Paul Almasy

Travel in an enlightened kingdom

© Paul Almasy

Mohammed Zahir Shah was the last king of Afghanistan, reigning from 1933 to 1973. In 1959, he encouraged the schooling and emancipation of women and went on to ensure that a constitution inspired by that of the French Fifth Republic was adopted in 1964. During his reign, the country sought to open up to the outside world.

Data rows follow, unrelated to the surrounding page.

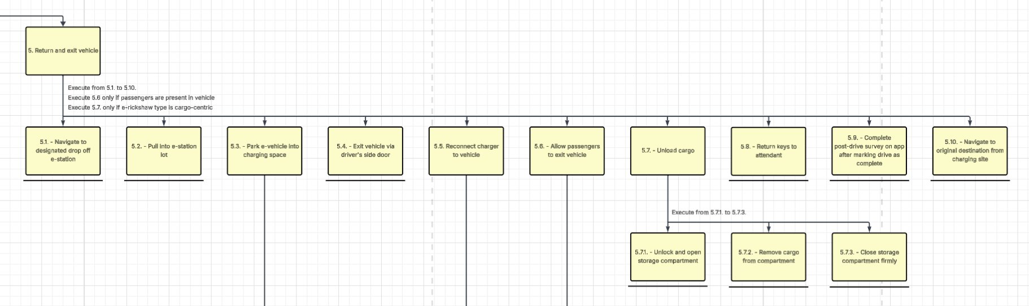Select the '5.8. Return keys to attendant' box

[x=768, y=151]
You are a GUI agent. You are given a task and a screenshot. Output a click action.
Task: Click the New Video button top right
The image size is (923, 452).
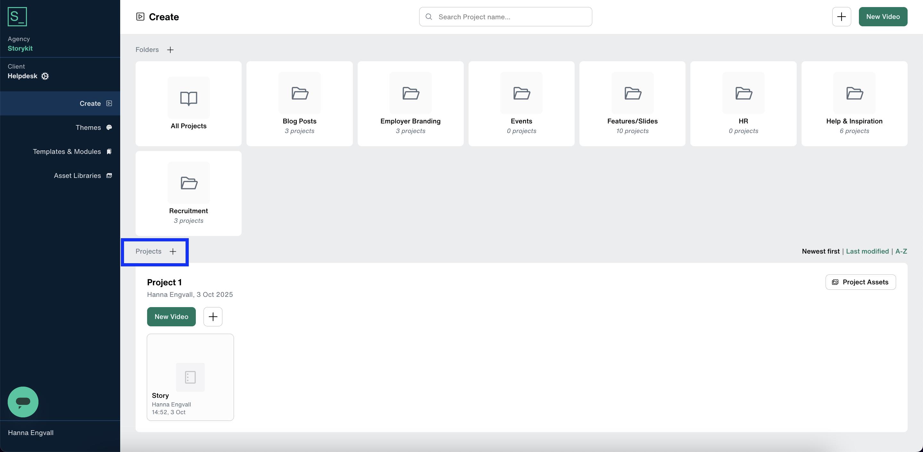point(883,16)
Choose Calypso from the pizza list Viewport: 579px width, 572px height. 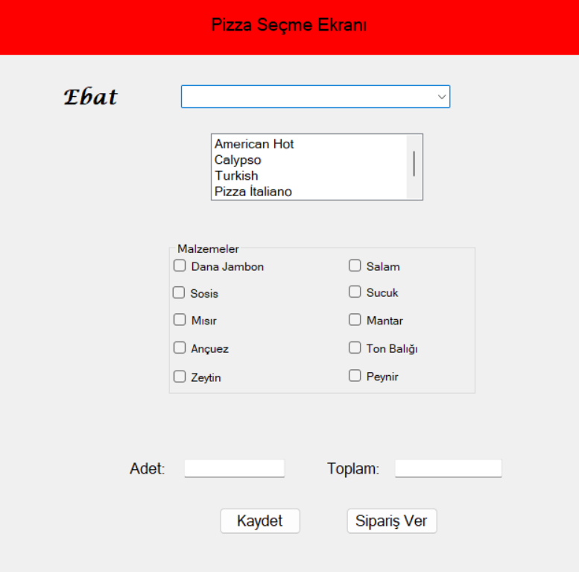[238, 160]
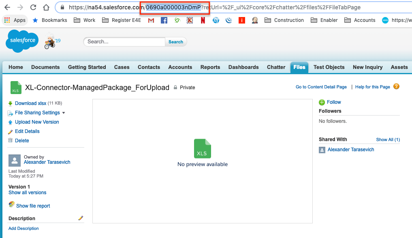Open the Construction bookmarks folder
Screen dimensions: 412x238
pos(284,20)
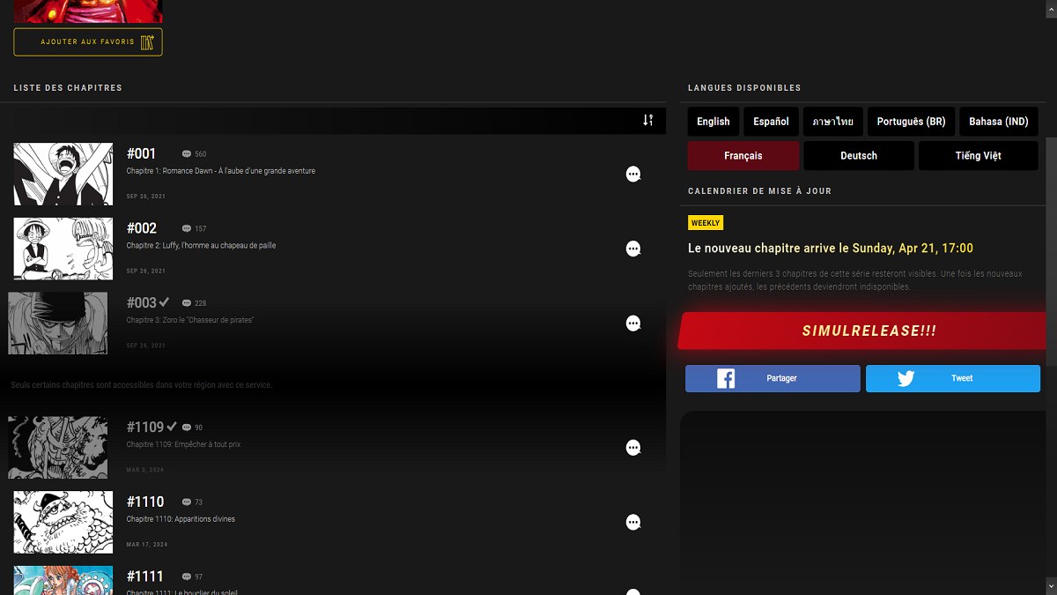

French photographer Paul Almasy, who died in 2003, had the opportunity to visit this nation that longed to leave its feudal system behind. Almasy was born in Budapest in 1906 to a Jewish father and an aristocratic mother. He visited every country in the world, except Mongolia. His career began in the 1930s and he covered the early days of the Second World War in Germany. Unlike most photojournalists of the time, Almasy was aware that the world was about more than just conflicts and violence, and that it was equally important to shine a light on social difficulties. In 1965, he published a detailed report about the lack of water on the planet long before such issues became central in the 21st century.

In the 1950s and 1960s, he spent a lot of time in Afghanistan, bringing back images that seem unreal to us now that the Taliban have retaken control of the country and proclaimed an Islamic emirate. A situation that contrasts starkly with the photographs in this exhibition, which show an Afghanistan that is free and fundamentally more modern (in the Western sense of the word) than it is today; a country where a little girl, the bright look of innocence on her face, can sit next to a little boy in the classroom. This scene is far removed from the images of Koranic schools we now receive from today’s Afghanistan where the Taliban have brutally reinstated strict Sharia laws that set women’s conditions back a hundred years. 

This is thus a historical, documentary-like look at Afghanistan. It is a nostalgic view, without a doubt, but one that helps us better understand the country’s past. These photographs also offer hope in the face of fatalism and indignity: more than merely reminiscing, they perhaps hint at a possible future for the country. A future free from the clutches of obscurantism.